[Input material Boundary: Start]
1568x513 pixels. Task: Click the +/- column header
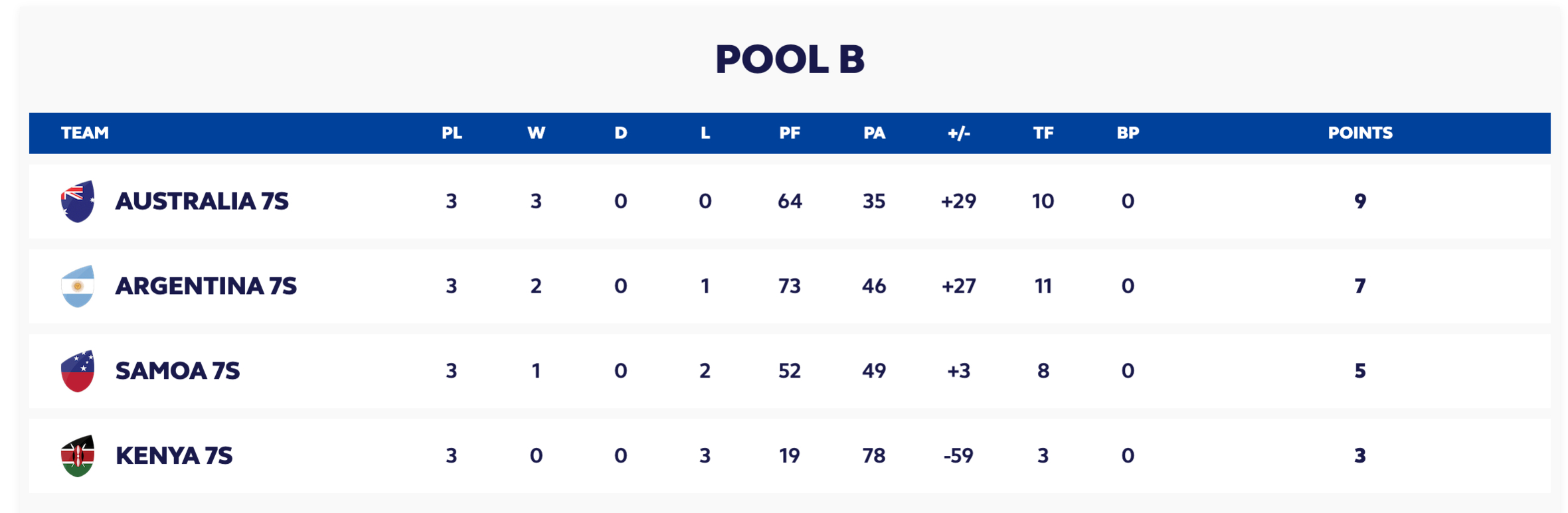coord(958,133)
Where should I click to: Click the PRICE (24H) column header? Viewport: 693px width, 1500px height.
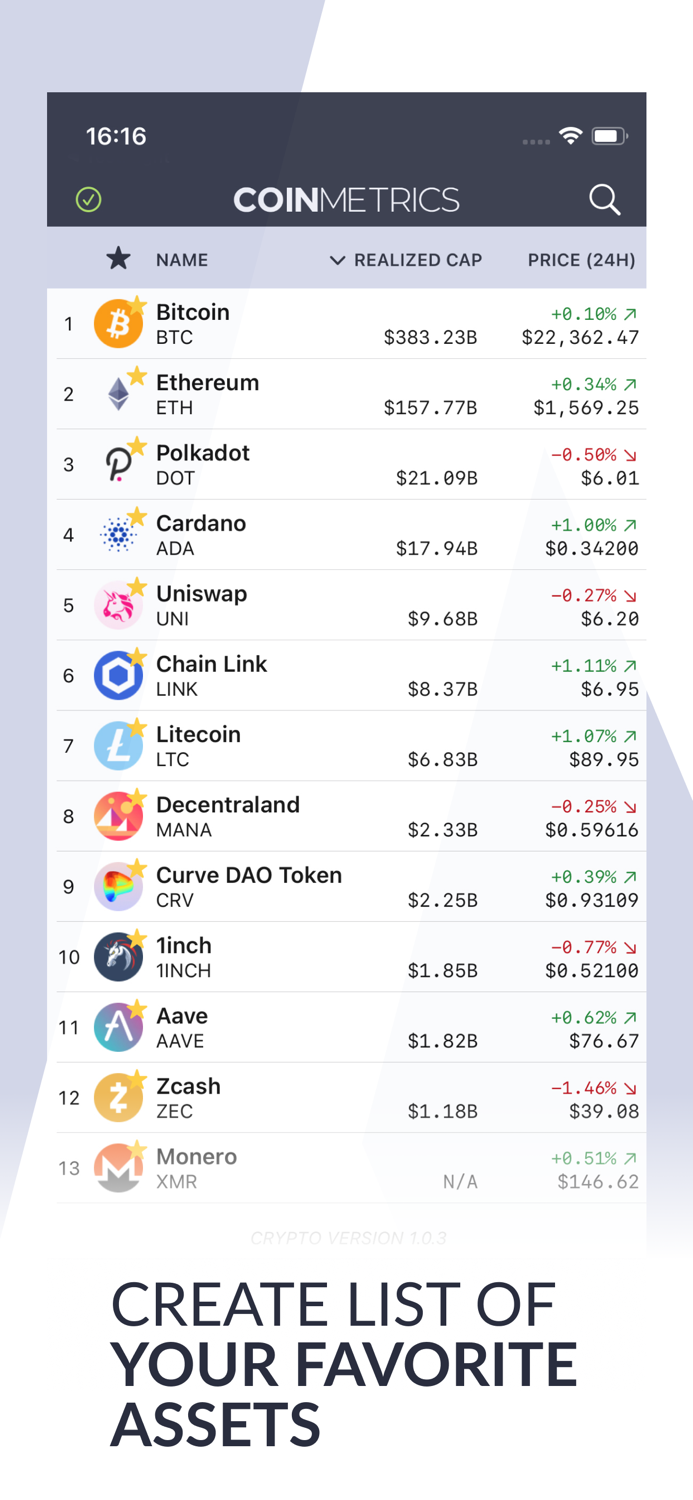(x=582, y=260)
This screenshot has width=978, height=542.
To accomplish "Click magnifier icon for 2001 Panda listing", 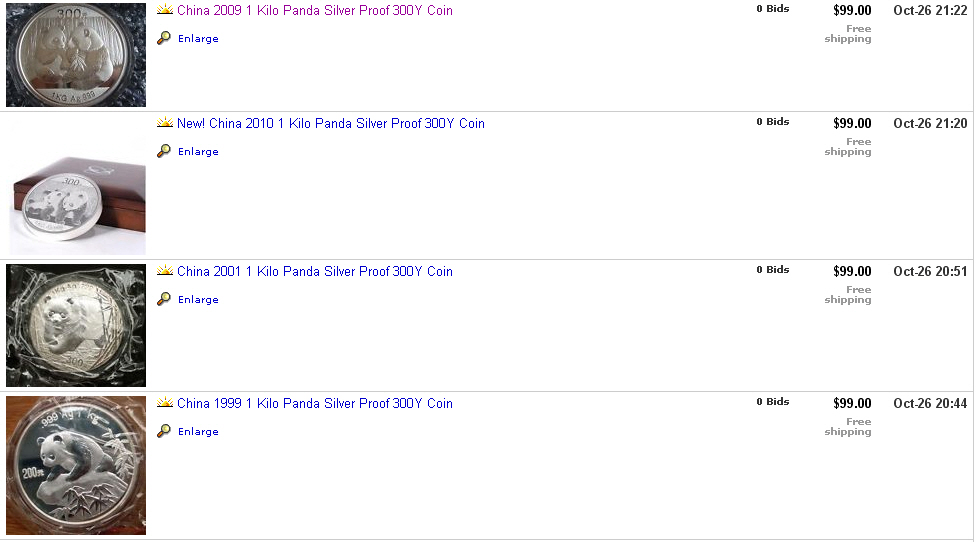I will click(164, 299).
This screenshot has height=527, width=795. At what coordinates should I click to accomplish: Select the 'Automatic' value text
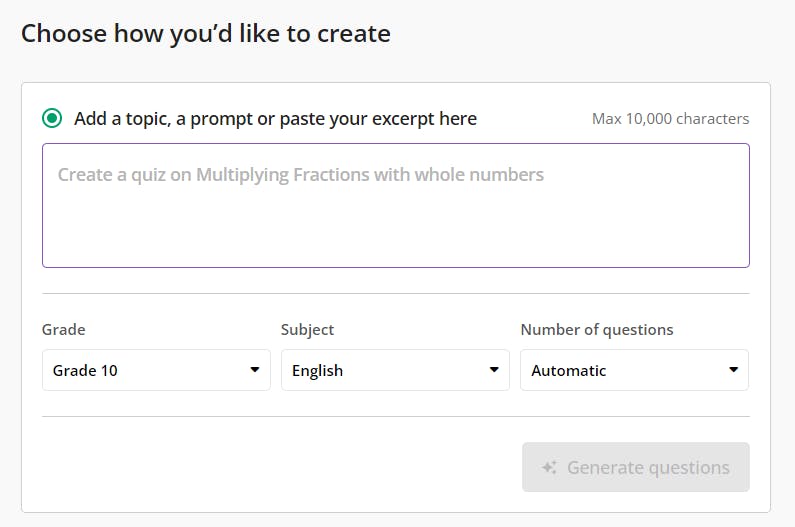[x=568, y=371]
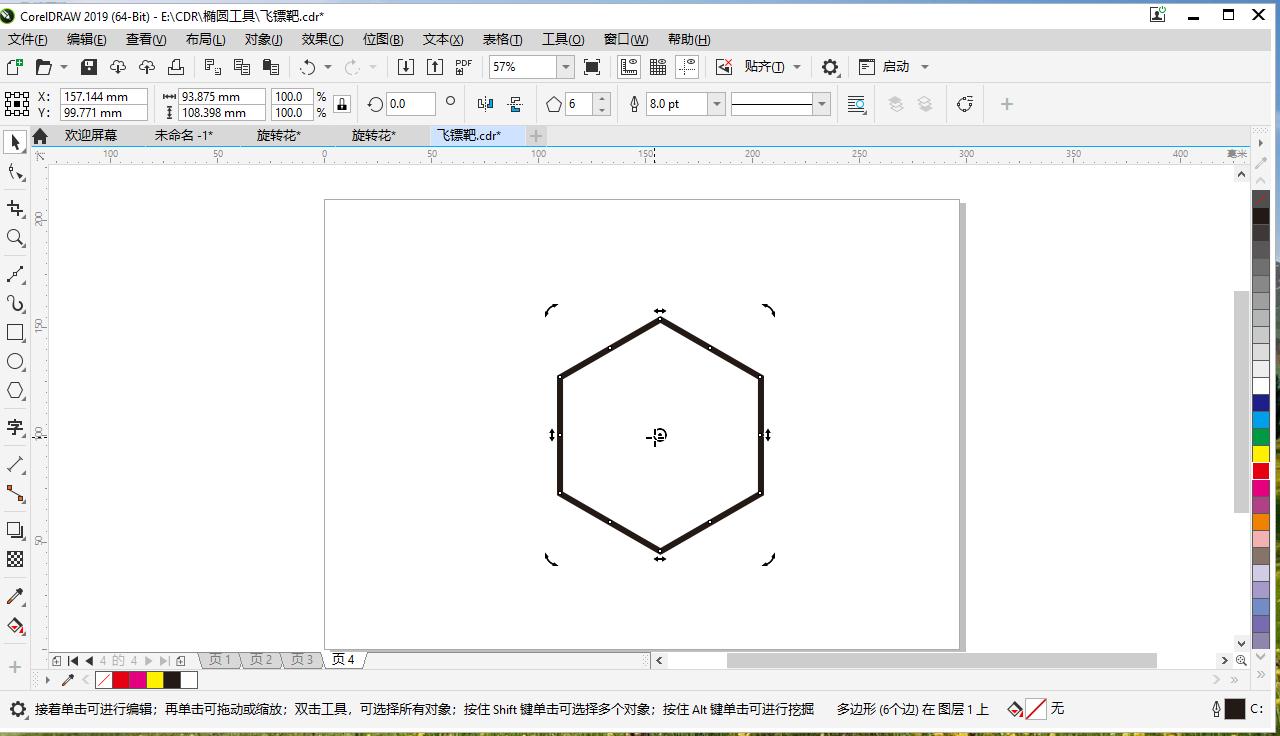This screenshot has width=1280, height=736.
Task: Click the 启动 button on the toolbar
Action: tap(897, 66)
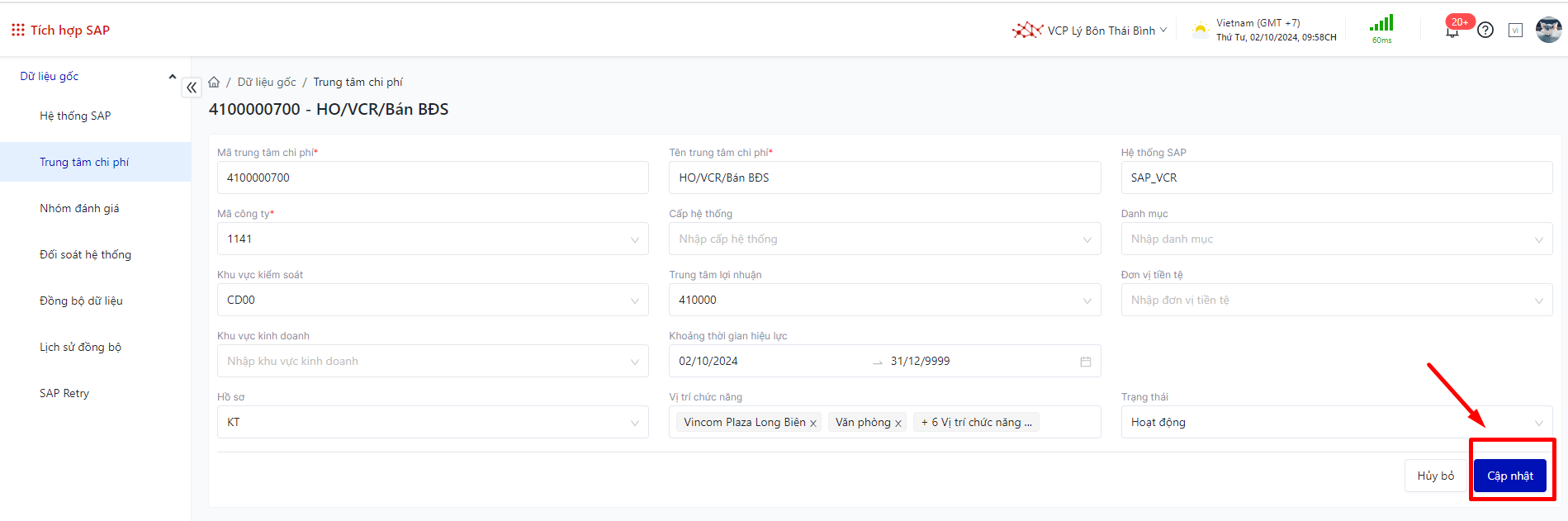Open the calendar icon in validity period
Screen dimensions: 1568x521
tap(1085, 362)
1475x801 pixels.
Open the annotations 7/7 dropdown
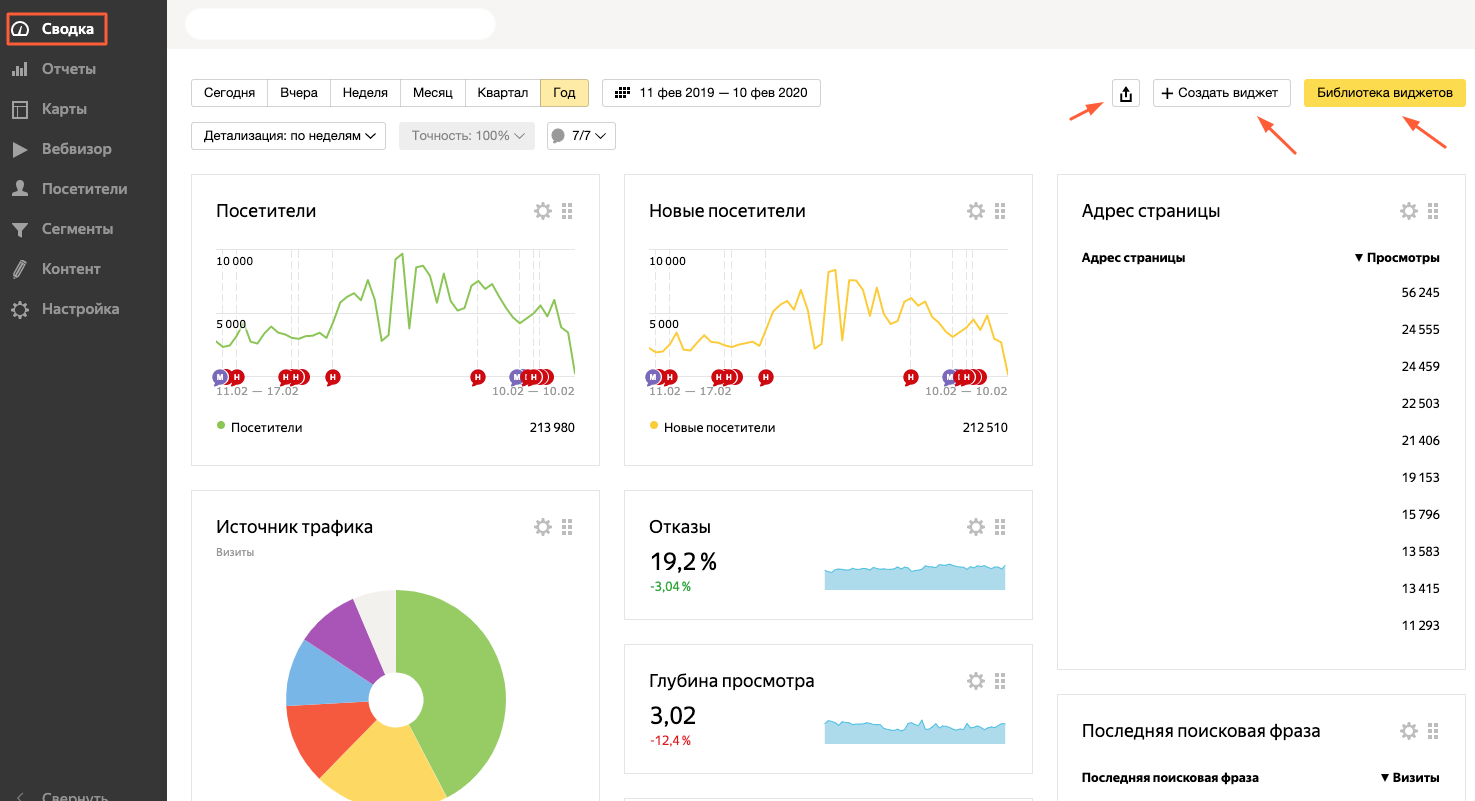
[Input material Boundary: End]
Task details:
The answer must consist of the line containing "This screenshot has height=527, width=795." and every line after it through the end of the records, retyped exactly, with all pictures left out.

Solution for this exercise:
This screenshot has height=527, width=795. At what coordinates should I click to accomplish: Select the 'Automatic' value text
[x=568, y=371]
This screenshot has width=1280, height=736.
Task: Click the 启动 button on the toolbar
Action: tap(897, 66)
Open the calendar icon in validity period
Screen dimensions: 1568x521
tap(1085, 362)
1475x801 pixels.
Open the annotations 7/7 dropdown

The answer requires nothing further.